● WORK ORDER A
Rewrite the paragraph of the passage on KSR proteins as therapy targets that begins "Given the importance of KSR1" as a short bulleted list that keeps its main facts.
● WORK ORDER B
Quote the passage on KSR proteins as therapy targets word for word, everything from "Given the importance" down to "cancer xenografts [66].".
● WORK ORDER C
Decide whether each statement agrees with the passage on KSR proteins as therapy targets. Answer yes or no for each, and quote the words of the passage that settle it.
(i) Mice lacking ksr1 show major developmental defects.
(ii) Depleting cancer cells of KSR1 by RNAi lowered tumor growth.
(iii) The antisense oligonucleotide infusion was tested in breast cancer xenografts.

KSR proteins as targets for therapy

Given the importance of KSR1 in modulating signaling through the Raf/MEK/ERK kinase cascade in tumor cells and observations that ksr1 mice develop with only inconsequential phenotypic differences, targeting KSR1 or KSR1-dependent signaling pathways in Ras-driven cancers may selectively target cancer cells with reduced toxicity to patients. Supporting this strategy, RNAi approaches depleting cancer cells of KSR1 in vitro and in vivo caused a decrease in tumor growth. Continuous infusion of phosphorothioate antisense oligonucleotides targeting KSR1 mRNA also caused regression of established tumors and inhibited metastases without overt toxicity in Ras-driven PANC-1 pancreatic and A549 non-small-cell lung cancer xenografts [66].

● DATA FOR ANALYSIS
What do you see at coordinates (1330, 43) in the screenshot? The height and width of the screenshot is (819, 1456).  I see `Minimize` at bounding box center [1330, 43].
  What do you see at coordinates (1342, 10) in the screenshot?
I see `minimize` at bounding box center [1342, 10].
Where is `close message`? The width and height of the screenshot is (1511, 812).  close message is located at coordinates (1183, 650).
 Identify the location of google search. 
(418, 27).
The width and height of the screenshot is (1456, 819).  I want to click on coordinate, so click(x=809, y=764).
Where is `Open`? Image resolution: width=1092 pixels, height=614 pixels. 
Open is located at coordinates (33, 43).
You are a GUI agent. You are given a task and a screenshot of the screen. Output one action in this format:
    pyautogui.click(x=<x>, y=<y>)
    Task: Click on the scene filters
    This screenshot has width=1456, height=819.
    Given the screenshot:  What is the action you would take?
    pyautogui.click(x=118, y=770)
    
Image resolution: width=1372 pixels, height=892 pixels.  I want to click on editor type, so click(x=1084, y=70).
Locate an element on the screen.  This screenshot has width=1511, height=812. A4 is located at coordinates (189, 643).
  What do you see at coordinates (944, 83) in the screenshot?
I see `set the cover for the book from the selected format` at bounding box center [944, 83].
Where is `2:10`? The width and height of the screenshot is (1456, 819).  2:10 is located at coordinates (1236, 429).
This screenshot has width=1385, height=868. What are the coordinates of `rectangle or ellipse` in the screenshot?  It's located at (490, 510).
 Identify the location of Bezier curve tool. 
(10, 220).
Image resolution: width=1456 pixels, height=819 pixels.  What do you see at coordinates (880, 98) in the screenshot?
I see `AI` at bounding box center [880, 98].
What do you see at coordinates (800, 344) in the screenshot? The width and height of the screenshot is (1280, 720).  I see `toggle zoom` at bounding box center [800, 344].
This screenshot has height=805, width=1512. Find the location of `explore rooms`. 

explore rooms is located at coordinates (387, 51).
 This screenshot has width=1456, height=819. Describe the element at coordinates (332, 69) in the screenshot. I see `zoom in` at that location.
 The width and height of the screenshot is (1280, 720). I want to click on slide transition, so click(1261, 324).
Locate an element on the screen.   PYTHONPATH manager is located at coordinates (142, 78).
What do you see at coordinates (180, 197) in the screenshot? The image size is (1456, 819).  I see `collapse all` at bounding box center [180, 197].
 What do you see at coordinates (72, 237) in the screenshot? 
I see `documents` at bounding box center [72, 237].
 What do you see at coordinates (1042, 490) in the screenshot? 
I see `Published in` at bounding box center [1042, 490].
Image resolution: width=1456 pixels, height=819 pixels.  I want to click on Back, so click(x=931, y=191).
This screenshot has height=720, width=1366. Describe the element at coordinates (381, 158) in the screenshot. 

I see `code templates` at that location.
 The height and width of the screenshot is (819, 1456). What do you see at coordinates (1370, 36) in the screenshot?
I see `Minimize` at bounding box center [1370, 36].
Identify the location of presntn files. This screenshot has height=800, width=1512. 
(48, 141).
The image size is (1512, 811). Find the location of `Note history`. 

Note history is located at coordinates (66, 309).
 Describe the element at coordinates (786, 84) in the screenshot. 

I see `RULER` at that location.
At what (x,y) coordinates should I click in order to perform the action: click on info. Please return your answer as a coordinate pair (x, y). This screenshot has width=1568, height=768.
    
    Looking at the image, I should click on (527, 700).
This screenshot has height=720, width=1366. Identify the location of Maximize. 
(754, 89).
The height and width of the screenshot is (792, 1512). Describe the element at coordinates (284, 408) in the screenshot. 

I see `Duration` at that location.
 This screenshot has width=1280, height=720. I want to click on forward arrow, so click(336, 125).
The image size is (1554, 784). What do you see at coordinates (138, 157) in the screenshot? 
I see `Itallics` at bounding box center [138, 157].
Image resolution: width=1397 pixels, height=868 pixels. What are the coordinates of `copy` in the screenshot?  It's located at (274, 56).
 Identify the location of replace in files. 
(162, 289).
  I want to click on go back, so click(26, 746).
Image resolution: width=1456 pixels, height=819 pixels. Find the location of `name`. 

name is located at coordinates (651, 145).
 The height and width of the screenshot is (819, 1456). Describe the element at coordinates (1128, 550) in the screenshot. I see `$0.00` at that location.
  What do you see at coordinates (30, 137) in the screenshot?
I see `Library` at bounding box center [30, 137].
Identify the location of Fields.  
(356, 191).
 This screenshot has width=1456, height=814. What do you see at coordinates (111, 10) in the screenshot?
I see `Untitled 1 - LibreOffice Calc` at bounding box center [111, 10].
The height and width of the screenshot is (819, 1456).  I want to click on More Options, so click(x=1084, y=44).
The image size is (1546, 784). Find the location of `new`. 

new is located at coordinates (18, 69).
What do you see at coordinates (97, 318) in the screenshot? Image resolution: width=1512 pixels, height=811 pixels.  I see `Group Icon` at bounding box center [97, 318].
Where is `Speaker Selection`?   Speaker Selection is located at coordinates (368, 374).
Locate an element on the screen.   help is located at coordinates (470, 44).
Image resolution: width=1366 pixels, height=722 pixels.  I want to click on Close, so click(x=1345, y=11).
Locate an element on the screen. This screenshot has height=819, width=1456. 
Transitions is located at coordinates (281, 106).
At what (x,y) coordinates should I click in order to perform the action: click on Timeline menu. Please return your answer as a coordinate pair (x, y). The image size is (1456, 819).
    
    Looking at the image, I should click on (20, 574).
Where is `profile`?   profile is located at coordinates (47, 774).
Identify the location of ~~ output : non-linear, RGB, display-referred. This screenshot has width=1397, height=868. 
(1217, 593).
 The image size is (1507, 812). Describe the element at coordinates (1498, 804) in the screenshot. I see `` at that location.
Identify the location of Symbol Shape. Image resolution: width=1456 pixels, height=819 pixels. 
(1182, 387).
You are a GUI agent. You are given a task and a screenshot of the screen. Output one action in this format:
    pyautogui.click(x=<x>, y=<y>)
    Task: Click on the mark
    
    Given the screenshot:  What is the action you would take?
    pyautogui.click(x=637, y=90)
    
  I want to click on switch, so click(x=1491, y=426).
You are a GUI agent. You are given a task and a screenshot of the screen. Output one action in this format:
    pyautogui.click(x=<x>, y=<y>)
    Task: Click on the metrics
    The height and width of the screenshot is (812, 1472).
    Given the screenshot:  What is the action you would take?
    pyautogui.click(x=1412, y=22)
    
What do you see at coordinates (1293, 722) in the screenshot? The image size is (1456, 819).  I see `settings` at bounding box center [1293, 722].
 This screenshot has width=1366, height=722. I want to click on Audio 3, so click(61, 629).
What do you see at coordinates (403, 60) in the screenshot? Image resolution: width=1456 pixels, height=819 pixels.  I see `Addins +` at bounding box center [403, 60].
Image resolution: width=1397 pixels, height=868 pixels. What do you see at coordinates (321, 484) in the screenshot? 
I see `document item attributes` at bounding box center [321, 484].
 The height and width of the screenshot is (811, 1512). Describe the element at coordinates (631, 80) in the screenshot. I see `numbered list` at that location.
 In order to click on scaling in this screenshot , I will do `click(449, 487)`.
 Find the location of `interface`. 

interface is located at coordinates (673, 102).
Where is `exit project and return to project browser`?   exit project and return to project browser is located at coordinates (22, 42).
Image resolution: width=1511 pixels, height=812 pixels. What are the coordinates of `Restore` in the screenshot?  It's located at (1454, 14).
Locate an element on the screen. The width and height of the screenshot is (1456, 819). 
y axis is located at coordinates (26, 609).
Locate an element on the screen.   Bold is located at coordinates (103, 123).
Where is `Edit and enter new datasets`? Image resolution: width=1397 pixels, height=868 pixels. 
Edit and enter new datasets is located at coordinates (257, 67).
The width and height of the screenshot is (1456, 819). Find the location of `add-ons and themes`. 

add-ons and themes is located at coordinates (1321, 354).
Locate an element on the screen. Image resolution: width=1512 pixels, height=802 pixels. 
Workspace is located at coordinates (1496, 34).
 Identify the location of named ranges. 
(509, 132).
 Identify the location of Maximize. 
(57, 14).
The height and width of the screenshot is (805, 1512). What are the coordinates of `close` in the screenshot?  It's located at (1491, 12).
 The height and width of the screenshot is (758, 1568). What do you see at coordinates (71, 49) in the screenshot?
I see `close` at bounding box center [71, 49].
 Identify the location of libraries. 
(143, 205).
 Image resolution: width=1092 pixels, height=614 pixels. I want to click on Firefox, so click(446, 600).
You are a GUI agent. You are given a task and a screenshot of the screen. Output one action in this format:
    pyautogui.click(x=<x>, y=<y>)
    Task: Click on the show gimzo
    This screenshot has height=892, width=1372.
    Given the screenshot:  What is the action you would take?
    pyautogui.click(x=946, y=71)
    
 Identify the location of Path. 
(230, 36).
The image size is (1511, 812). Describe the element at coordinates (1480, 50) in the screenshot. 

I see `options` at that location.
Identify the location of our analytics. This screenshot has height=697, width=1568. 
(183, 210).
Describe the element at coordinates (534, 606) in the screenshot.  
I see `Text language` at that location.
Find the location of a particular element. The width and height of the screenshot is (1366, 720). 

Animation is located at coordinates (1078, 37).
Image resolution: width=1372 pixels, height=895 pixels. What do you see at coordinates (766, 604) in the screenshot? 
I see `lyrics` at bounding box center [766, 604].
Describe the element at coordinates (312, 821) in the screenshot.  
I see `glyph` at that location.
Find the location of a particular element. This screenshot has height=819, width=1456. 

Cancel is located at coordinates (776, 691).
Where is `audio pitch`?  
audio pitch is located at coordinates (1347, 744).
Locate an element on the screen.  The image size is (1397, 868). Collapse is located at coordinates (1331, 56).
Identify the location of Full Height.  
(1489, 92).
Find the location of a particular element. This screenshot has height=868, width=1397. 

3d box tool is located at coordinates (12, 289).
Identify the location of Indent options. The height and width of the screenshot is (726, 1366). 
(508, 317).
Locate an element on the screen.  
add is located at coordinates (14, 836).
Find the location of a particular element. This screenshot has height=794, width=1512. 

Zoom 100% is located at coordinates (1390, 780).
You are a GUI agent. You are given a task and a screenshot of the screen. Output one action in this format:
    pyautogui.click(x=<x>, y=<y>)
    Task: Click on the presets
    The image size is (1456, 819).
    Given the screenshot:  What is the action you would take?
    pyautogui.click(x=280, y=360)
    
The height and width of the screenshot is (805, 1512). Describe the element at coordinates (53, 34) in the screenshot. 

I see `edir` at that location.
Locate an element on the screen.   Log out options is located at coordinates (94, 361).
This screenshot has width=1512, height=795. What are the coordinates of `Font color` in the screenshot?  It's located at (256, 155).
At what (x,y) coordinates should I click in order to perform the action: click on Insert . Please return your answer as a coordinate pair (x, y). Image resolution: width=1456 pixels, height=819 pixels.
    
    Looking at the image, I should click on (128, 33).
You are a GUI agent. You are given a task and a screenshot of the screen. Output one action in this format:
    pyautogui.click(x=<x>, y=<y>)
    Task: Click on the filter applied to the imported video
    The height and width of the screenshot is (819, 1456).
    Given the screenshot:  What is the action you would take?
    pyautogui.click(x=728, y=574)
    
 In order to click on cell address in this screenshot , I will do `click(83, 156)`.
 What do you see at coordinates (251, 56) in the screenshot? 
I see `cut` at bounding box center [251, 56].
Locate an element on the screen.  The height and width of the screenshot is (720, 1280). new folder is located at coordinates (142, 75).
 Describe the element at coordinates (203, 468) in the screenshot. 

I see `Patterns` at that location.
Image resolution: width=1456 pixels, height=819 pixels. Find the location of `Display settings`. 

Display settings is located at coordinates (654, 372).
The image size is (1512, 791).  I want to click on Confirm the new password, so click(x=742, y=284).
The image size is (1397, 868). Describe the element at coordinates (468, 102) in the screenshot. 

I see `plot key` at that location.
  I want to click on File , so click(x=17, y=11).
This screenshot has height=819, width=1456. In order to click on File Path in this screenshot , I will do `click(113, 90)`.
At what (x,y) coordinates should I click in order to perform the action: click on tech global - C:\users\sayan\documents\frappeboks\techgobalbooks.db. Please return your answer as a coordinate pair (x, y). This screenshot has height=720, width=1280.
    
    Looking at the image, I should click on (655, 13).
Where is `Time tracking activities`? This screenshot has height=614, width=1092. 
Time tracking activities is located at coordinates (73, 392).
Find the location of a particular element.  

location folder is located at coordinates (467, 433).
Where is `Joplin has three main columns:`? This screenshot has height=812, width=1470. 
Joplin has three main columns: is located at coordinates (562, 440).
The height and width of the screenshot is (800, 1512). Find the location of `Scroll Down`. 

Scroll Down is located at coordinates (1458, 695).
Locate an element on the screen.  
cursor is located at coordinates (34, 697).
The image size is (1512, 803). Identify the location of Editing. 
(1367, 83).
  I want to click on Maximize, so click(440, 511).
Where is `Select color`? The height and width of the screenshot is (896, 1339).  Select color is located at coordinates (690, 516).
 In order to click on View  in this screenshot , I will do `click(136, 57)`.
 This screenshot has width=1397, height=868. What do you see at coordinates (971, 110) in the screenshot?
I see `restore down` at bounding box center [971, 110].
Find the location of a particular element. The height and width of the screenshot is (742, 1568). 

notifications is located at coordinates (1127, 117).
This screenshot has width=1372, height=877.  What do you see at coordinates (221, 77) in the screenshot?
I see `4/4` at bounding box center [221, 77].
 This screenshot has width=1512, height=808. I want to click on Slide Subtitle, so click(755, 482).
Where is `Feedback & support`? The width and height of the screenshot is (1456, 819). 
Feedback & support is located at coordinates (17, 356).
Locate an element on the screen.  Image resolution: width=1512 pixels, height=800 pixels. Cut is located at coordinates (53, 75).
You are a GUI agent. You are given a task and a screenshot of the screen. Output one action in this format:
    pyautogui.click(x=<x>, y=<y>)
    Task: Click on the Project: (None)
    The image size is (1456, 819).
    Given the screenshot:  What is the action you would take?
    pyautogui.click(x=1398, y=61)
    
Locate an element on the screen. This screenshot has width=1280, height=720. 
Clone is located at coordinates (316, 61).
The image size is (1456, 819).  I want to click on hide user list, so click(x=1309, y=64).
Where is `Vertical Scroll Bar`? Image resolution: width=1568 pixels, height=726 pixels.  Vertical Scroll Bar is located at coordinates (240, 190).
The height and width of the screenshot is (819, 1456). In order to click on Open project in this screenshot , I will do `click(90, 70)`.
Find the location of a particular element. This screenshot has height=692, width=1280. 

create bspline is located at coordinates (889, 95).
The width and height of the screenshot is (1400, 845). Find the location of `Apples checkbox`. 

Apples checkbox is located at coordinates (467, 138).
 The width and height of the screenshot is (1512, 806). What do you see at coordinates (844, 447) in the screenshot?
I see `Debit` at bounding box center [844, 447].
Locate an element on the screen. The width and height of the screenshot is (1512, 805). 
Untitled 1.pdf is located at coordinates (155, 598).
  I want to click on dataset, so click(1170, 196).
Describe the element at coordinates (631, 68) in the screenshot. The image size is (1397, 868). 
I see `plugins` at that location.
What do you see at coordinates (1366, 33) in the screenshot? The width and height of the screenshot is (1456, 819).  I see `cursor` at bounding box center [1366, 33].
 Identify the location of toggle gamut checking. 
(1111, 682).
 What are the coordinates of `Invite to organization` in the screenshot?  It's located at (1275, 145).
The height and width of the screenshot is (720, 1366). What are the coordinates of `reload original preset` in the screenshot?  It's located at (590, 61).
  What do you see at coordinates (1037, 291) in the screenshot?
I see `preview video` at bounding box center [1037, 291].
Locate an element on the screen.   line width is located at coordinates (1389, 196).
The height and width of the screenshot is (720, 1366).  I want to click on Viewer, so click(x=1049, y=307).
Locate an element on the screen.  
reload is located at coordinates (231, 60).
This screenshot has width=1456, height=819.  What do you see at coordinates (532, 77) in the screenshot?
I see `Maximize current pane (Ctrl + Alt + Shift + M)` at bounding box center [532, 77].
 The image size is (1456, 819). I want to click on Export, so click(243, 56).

● EXERCISE SOLUTION A
- KSR1 modulates signaling through the Raf/MEK/ERK kinase cascade in tumor cells.
- ksr1 mice develop with only inconsequential phenotypic differences.
- Targeting KSR1 or KSR1-dependent pathways in Ras-driven cancers may therefore hit cancer cells selectively, with reduced toxicity to patients.
- RNAi depletion of KSR1 in cancer cells, in vitro and in vivo, decreased tumor growth.
- Continuous infusion of phosphorothioate antisense oligonucleotides against KSR1 mRNA caused regression of established tumors. It also inhibited metastases without overt toxicity in Ras-driven PANC-1 pancreatic and A549 non-small-cell lung cancer xenografts.

● EXERCISE SOLUTION B
Given the importance of KSR1 in modulating signaling through the Raf/MEK/ERK kinase cascade in tumor cells and observations that ksr1 mice develop with only inconsequential phenotypic differences, targeting KSR1 or KSR1-dependent signaling pathways in Ras-driven cancers may selectively target cancer cells with reduced toxicity to patients. Supporting this strategy, RNAi approaches depleting cancer cells of KSR1 in vitro and in vivo caused a decrease in tumor growth. Continuous infusion of phosphorothioate antisense oligonucleotides targeting KSR1 mRNA also caused regression of established tumors and inhibited metastases without overt toxicity in Ras-driven PANC-1 pancreatic and A549 non-small-cell lung cancer xenografts [66].

● EXERCISE SOLUTION C
(i) No: "ksr1 mice develop with only inconsequential phenotypic differences"
(ii) Yes: "RNAi approaches depleting cancer cells of KSR1 in vitro and in vivo caused a decrease in tumor growth"
(iii) No: "in Ras-driven PANC-1 pancreatic and A549 non-small-cell lung cancer xenografts"